Throughout her childhood Mekea Fishlin was quite familiar with yoga by watching her mother practice regularly.

Although she didn’t enjoy participating as a teenager, that youthful aversion is long a thing of the past.

In recent years, Fishlin, 41, found herself gravitating back to yoga as a form of meditation, particularly when she was pregnant and had more time when no longer commuting to work in the Bronx. Today, if Fishlin hasn’t found time for a session, or at least to do it at home for 20 minutes, she said she feels off center.

“It was something that I could do that was completely relaxing, and to me has a spiritual connection as well as getting a workout,” Fishlin said.

She began taking classes at the Saw Mill Club in Mount Kisco.

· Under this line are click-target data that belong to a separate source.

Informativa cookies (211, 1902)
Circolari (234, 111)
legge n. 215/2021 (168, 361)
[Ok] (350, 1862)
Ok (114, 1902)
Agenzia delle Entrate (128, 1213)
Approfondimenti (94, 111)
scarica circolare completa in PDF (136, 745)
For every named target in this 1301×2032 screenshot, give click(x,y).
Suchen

One of those classes was prenatal yoga when Fishlin was pregnant with the second of her three children.

When she stepped down as publisher of The Riverdale Press, a weekly newspaper in the Bronx, about three years ago, Fishlin was searching to find a new direction in her life, so she training to become a yoga instructor. She put in 200 hours to become certified, then an 85 additional hours to be able to teach the prenatal yoga sessions. She’s currently in the midst of 300 additional hours of training.

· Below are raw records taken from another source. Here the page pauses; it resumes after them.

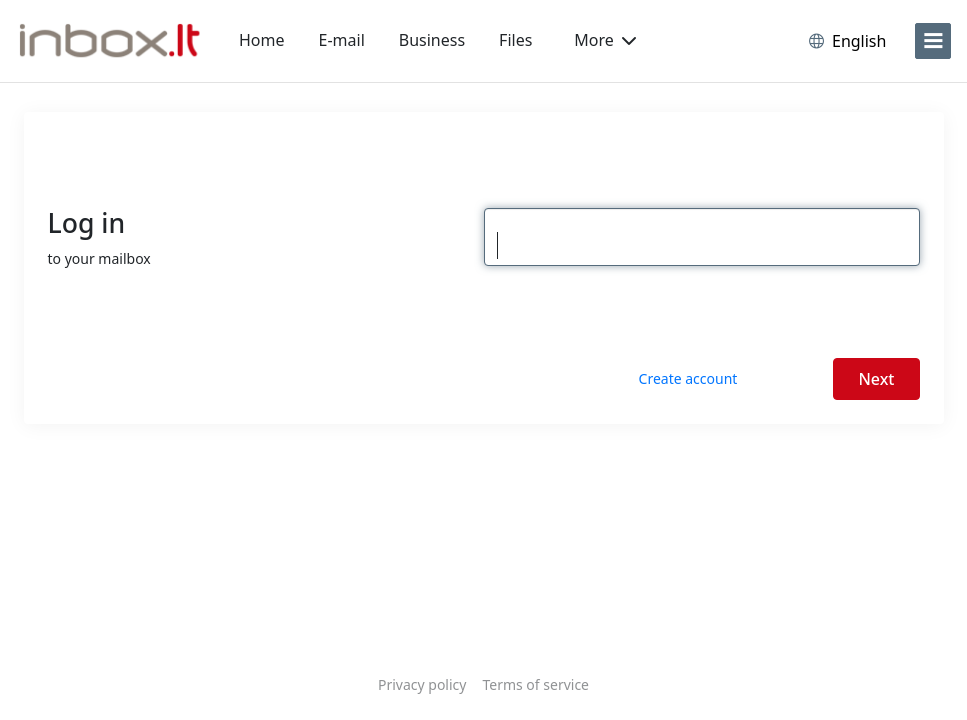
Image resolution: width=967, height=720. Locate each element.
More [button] (605, 40)
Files (515, 40)
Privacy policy (422, 684)
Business (432, 40)
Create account (688, 378)
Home (262, 40)
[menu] (933, 41)
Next (876, 379)
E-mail (342, 40)
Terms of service (535, 684)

Fishlin started off as a substitute instructor at Saw Mill, and since January, has been leading three 60- or 75-minute classes a week–one for beginners, a power yoga class and the prenatal.

She said having attended the prenatal class helped her and other women as they  went through the various stages of pregnancy and beyond. The class focuses on controlling breath.

“Besides from providing a wonderful communal space with people who are going through the same thing as you, yoga itself helps to even the body and helps prepare for the changes that are happening, the growing belly and the labor to follow,” Fishlin said.

The roughly five-minute commute for Fishlin, who has lived with her husband, Todd, in Mount Kisco for about 11 years, allows her to be close to home to raise their three children, who range in age from nine years to 20 months. It also permits Fishlin to do freelance graphic design from home for several publications, including The Northern Westchester Examiner.

Fishlin, who grew up in Manhattan and City Island, took a somewhat circuitous path to earn her college degree in media arts. She started at SUNY New Paltz, then took a year off from school to travel around South America.

Upon her return Fishlin, an avid photographer, went to Pace in Pleasantville for a short stint, but realized that she didn’t want to stay in New York and preferred being on her own.

“I wanted to go as far away from New York as possible, I guess,” Fishlin said. “So I just looked at the map and said where is the farthest place. Washington (state) was the farthest place.”

She went to school at Evergreen State College in Olympia, Wash. because she wanted to go someplace that was different  and beautiful. The school also allowed her to create her own major and parlay some of the time she spent in South America toward credits.

After completing her degree, Fishlin returned to New York where she was able to get a photography internship at The Riverdale Press, which led to a job as staff photographer, launching a 20-year association with the paper.

She also served as production manager, oversaw the design department and dabbled in page design, ad design and layout. When new owners came aboard, Fishlin became publisher. But with two children and a third on the way, she couldn’t see herself putting in the demanding and unpredictable hours required.

Today, she works 20 hours a week as graphic designer for the paper’s parent company, the Long Island-based Richner Publications.

Fishlin would also like to continue adding to her qualifications. She’s in the process of getting her childbirth education certificate and also hopes to become a doula, someone who assists a woman before, during and after childbirth.

And yoga will remain a big part of her life.

“It’s something that I had always wanted to understand more about the history of the culture, the philosophy, to be able to dive into it and have my questions answered as well as being able to share it with other people,” Fishlin said.